Its “Global Britain” strategy includes targeted sanctions against human rights violators, which so far has slapped restrictions on individuals and groups from Russia and Saudi Arabia to North Korea.
Supply chains
Britain and China’s relationship has grown increasingly frosty over the last two years, particularly over London’s criticism of the crackdown on democracy campaigners in Hong Kong and its offer of citizenship for its residents.
London has also expressed concerns that the textile industry is not checking carefully enough whether goods from Xinjiang, which supplies nearly a quarter of the world’s cotton, are made using forced labour.
Raab told MPs that action had to be taken to “make sure that UK businesses are not part of the supply chains that lead to the gates of the internment camps in Xinjiang”.
The government needed to ensure that “the products of the human rights violations that take place in those camps don’t end up on the shelves of supermarkets that we shop in here at home week in, week out”, he added.
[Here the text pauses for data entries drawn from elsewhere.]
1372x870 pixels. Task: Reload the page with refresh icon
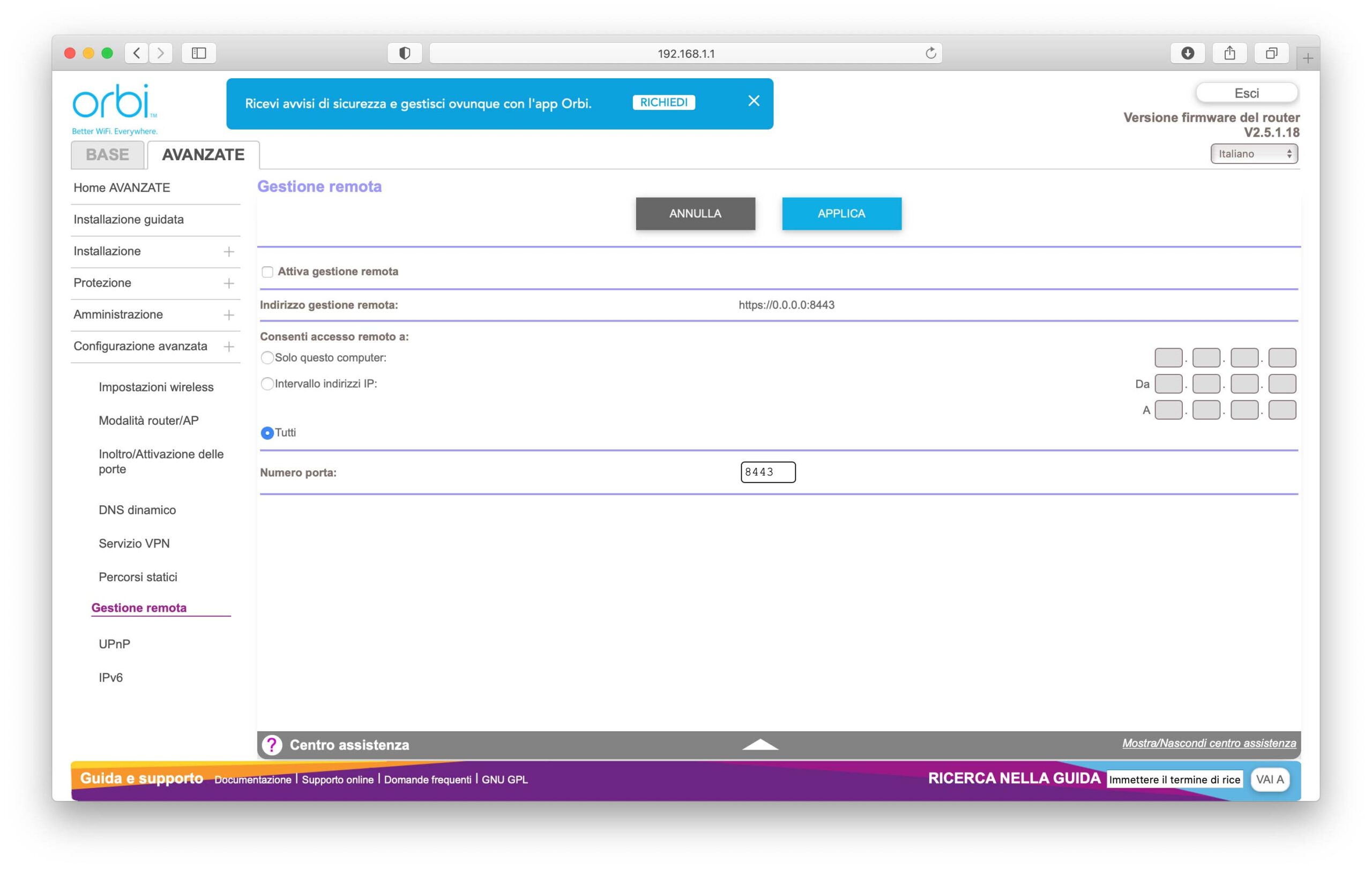[930, 53]
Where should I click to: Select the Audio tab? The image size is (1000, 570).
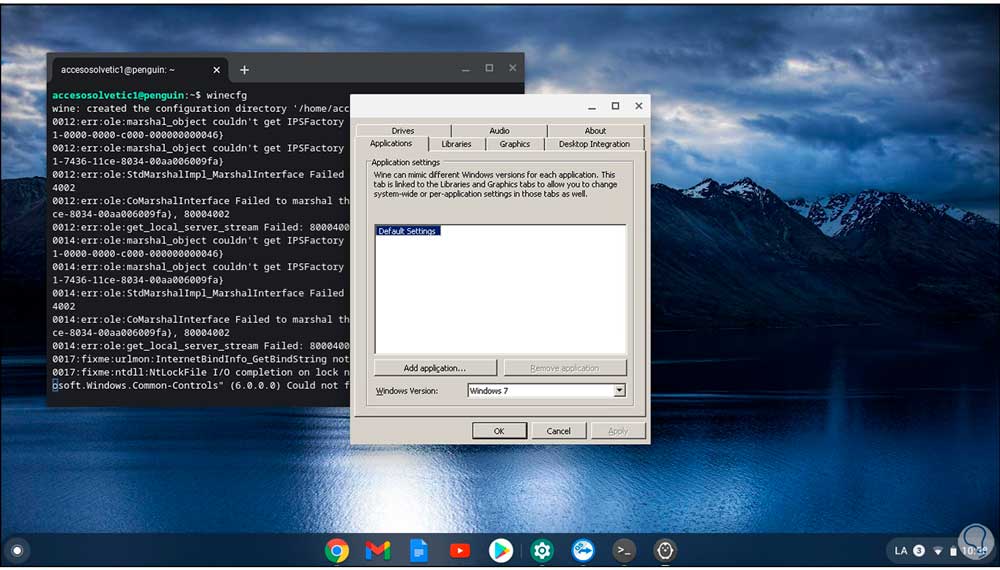(x=499, y=131)
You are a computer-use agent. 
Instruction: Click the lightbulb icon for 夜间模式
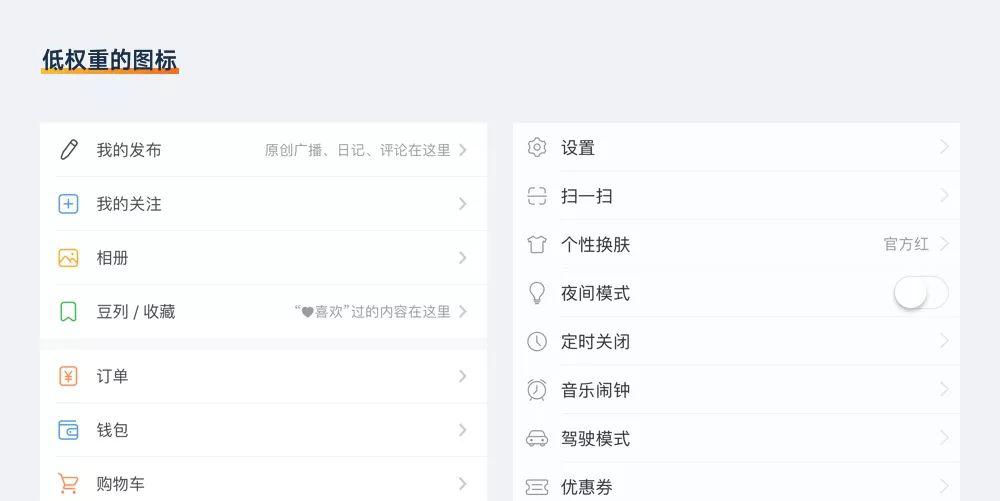coord(537,293)
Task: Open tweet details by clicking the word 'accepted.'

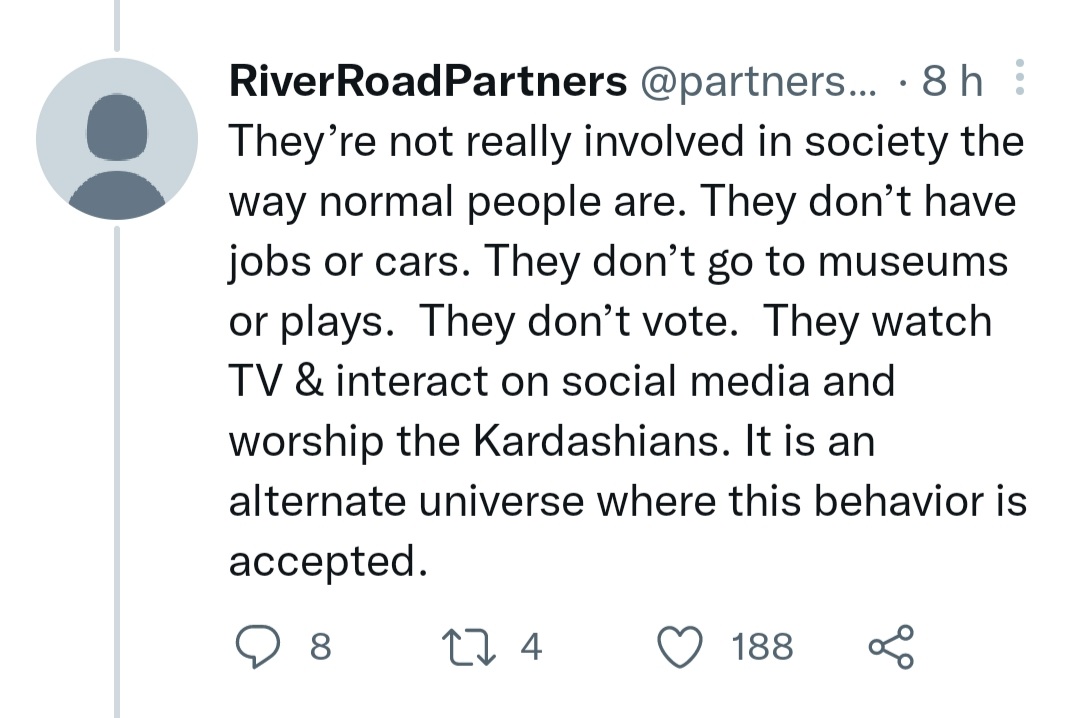Action: 321,562
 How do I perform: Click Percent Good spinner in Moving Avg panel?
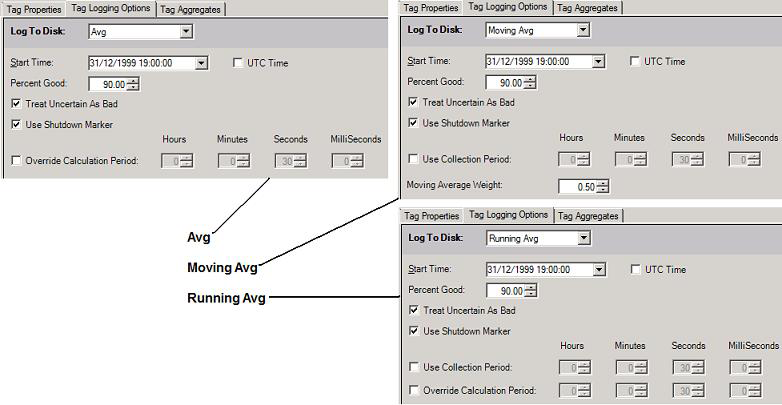(531, 83)
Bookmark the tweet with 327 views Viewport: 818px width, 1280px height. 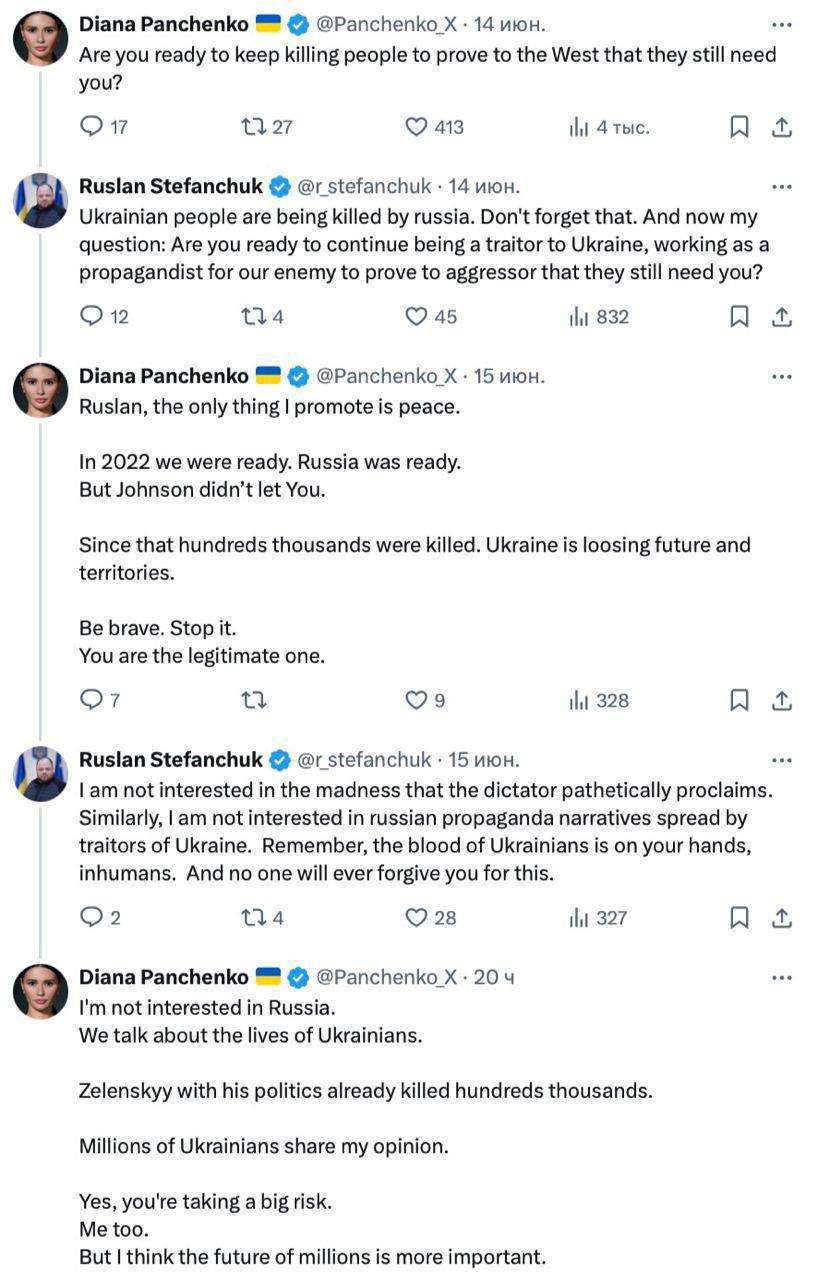coord(739,918)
British retailer Marks and Spencer vowed last week not to use cotton from Xinjiang, as concern grows in the fashion industry about their supply chains.
International human rights groups have documented mounting evidence of forced labour, as well as forced sterilisations, torture, surveillance, and repression of Uighur culture.
According to experts, at least one million Uighurs have been detained in recent years in political re-education camps in the huge region of China that borders Afghanistan and Pakistan.
Beijing has dismissed these charges, saying it is operating vocational training centres to counter Islamist radicalism following a series of attacks it attributed to the Muslim group.